Furthermore, dividing the ISCA framework into domains and sub-domains has the advantage of aligning improvement strategies with specific (sub-)domains needing improvement. Points of improvement can be addressed and targeted in a tailored way which prevents that, for instance, another safety training is raised as an improvement strategy, while the possibility for improvement actually lies somewhere else.
Notwithstanding the aforementioned strengths and advantages, the ISCA-approach has some limitations that should be considered. Firstly, the comprehensiveness of ISCA makes scientific validation difficult. Regarding the questionnaire part, factor analysis could not be performed for questions only applicable to the supervising, management, and safety positions due to the lower number of respondents belonging to these positions. This implies that not all sub-domains in the ISCA framework are validated by confirmatory factor analysis (see sub-domains without * in Figure 2).

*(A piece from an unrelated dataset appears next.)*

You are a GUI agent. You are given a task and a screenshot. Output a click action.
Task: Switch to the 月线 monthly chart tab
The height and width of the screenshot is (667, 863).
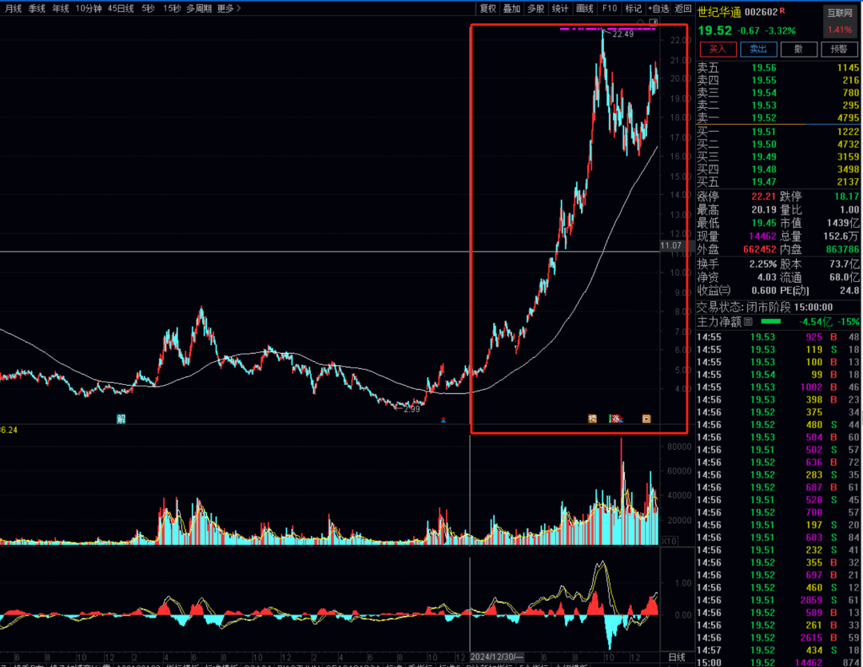[x=14, y=8]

Further testing of the questionnaire is therefore recommended by administering the questionnaire in different organisations to achieve a sufficient number of supervisors, managers, and employees of the safety department to conduct factor analysis.
The ISCA model and approach are developed in such a way that they can be used in all types of organisations, regardless of the sector or company size. However, the model and approach can seem overwhelming, definitely for SMEs (small and medium-sized enterprises) where several parts of the model are not applicable, such as using the division in different positions or working with contractors.
Another shortcoming is that the organisations participating in the development of ISCA are organisations that have already reached a certain maturity regarding safety culture. In the development, organisations that are disadvantaged regarding safety culture are not included, as these organisations are difficult to reach and to motivate for participation. It is, therefore, difficult to estimate to which extent the approach is applicable to organisations where significant improvement regarding safety culture is still needed.
Finally, the cross-sectional design should be mentioned as a limitation. Further research with a longitudinal setup is needed in order to draw conclusions about the effect of the assessment on the improvement of the organisations’ safety culture over time.

Author Contributions

Conceptualization, K.v.N.; Data curation, K.v.N.; Formal analysis, K.v.N.; Investigation, K.v.N.; Methodology, K.v.N.; Supervision, G.R. and K.P.; Visualization, K.v.N.; Writing—original draft, K.v.N.; Writing—review and editing, G.R. and K.P. All authors have read and agreed to the published version of the manuscript.

Funding

This research has been funded by Research Chair Vandeputte.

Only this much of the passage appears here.